By GREG DIXON
It's one of those curiously personal things, comedy.
One fella's gag can make another fella gag. Or giggle. You never know until you tell it.
What is also true is that a joke, a good joke anyway, never exists in isolation.
It's always informed by something the teller and the listener have in common: situation, timing, pre-knowledge about the joker or the subject of the joke or a conscious or unconscious understanding of environment, language or culture. It can be blunt or subtle, but it should always be in some way communal.
The last is most certainly true of Maori comedy, the subject of tonight's Documentary New Zealand offering, The Last Laugh. But it cuts both ways.
"Humour and comedy is at the heart of our culture," says comedian and actor Rawiri Paratene.
There is a symbiosis then: comedy needs culture and culture needs comedy.
But what, this documentary asks as it opens, is your idea of Maori comedy? Predictably the answer from a range of New Zealanders is Billy T. James.
James unquestionably still casts a long shadow over Maori comedy. Like Fred Dagg, he's become a yardstick for those who have followed.
But was his humour, and that of all Maori comedians before and after, so very different from, say, so-called Pakeha humour?
It's a question that the documentary never quite answers, though it has some fun and laughs trying.
One feature can be the cast of characters in Maori comedy, according to comedian Pio Terei.

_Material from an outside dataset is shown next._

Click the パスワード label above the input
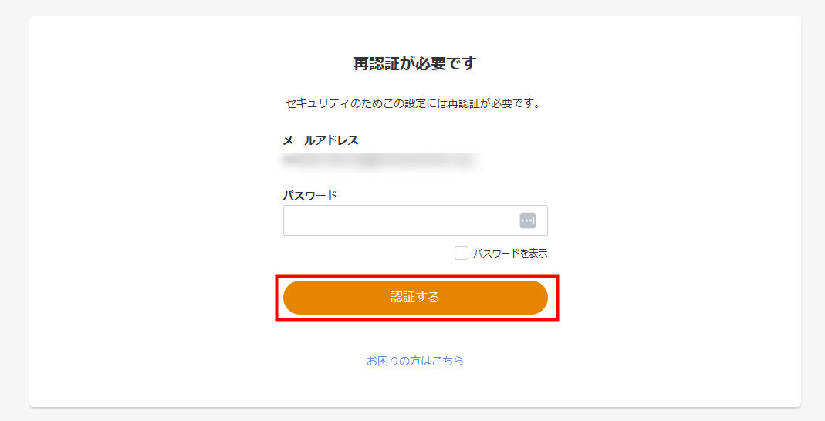310,195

"There's the old Maori fella who's hardcase, the nanas, the cheeky kids," he says.
Another distinction is that Maori humour can often be turned inwards, be in-house, according to politician and winner of best smile, Winston Peters.

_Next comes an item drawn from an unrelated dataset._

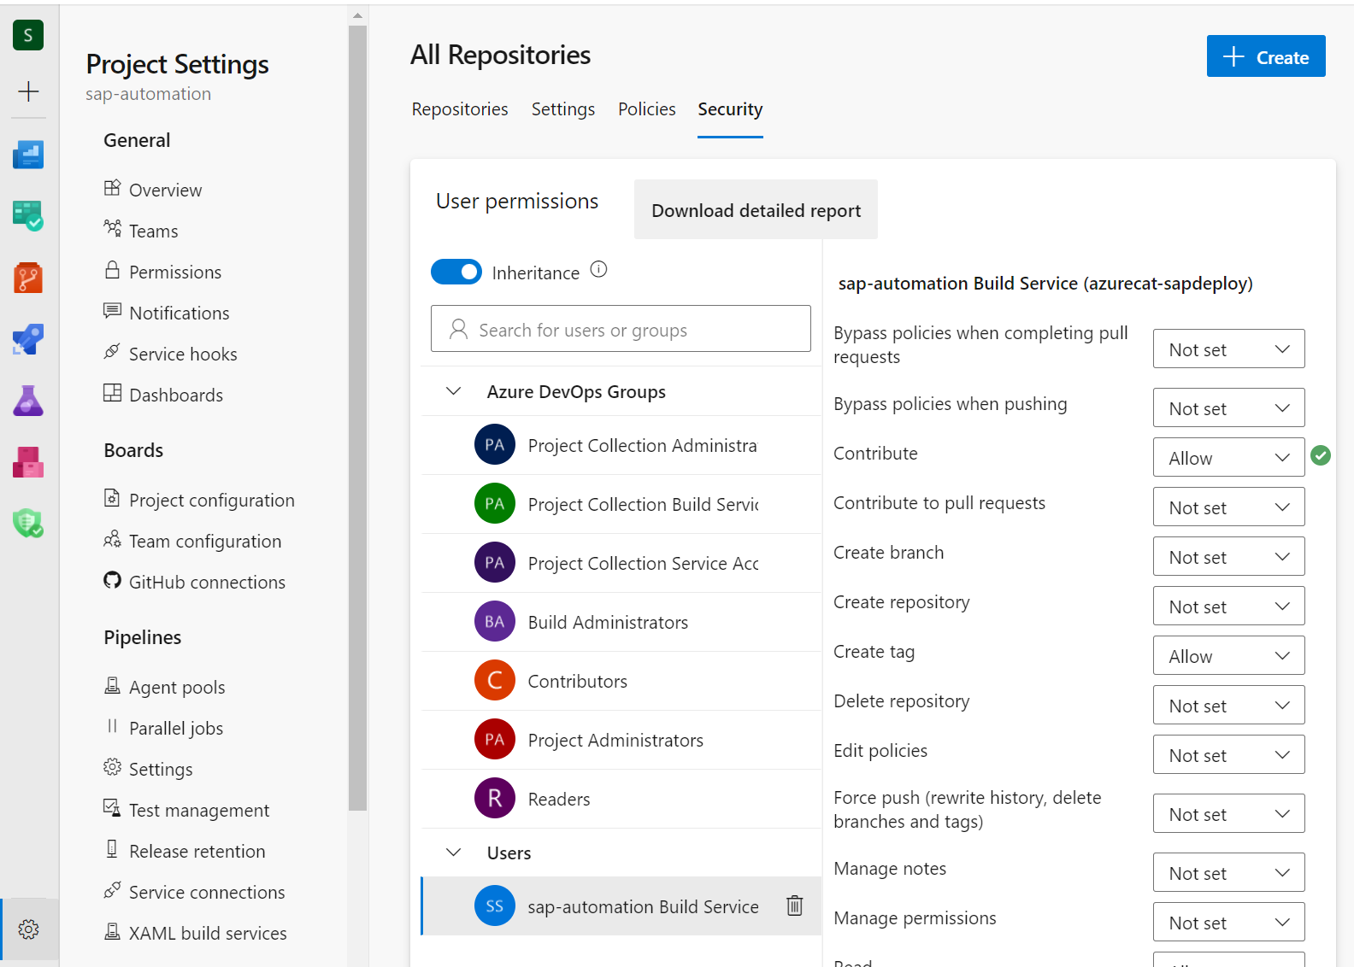Click the Search for users or groups field
The width and height of the screenshot is (1354, 967).
(x=621, y=330)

"[It can be] pitched against themselves, which a lot of outsiders don't understand."
Maori, others observe, also find humour in life, death, politics and practical jokes. But then so do all peoples.
Then there are the puns. "How do you catch a unique bird?" asks one cheeky kid. "Unique up on it."

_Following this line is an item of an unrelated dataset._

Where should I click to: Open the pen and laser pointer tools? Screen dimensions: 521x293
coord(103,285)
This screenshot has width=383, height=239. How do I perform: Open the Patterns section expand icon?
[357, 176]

One major discernible difference between Maori and other comedy is its history. Many of Maoridom's best known, older comedians, the documentary observes, found their way into humour through music.
Sir Howard Morrison, Prince Tui Teka and James came from the tradition of the Maori show bands that emerged in the 60s and led on, certainly in James' case, to the jokes becoming more important than the music.
But the documentary makes no attempt to compare Maori comedy's history with that of non-Maori - surely that's important, too, in understanding what might make Maori humour different?
The Last Laugh's most interesting topic is, in the end, James. While lauded by both Maori and Pakeha, the question is raised if ever so subtly about whether James was so widely popular because he pandered to Pakehas' more red-neck stereotypes of Maori.
Pakeha television producer Tony Holden doesn't think that's so: "Billy connected with people because he was prepared to take the mickey out of himself and his race. But, of course, his humour was very clever because Maori always won."
However, Holden, who produced some of James' programmes, does admit some Maori didn't like James' humour.
Canon Honi Kaa offers another view. He says Maori would laugh at James among themselves but if they were in a "mixed audience felt maybe you were being laughed at".
James' comedy was communal then. The question remains whether it was distinctly Maori.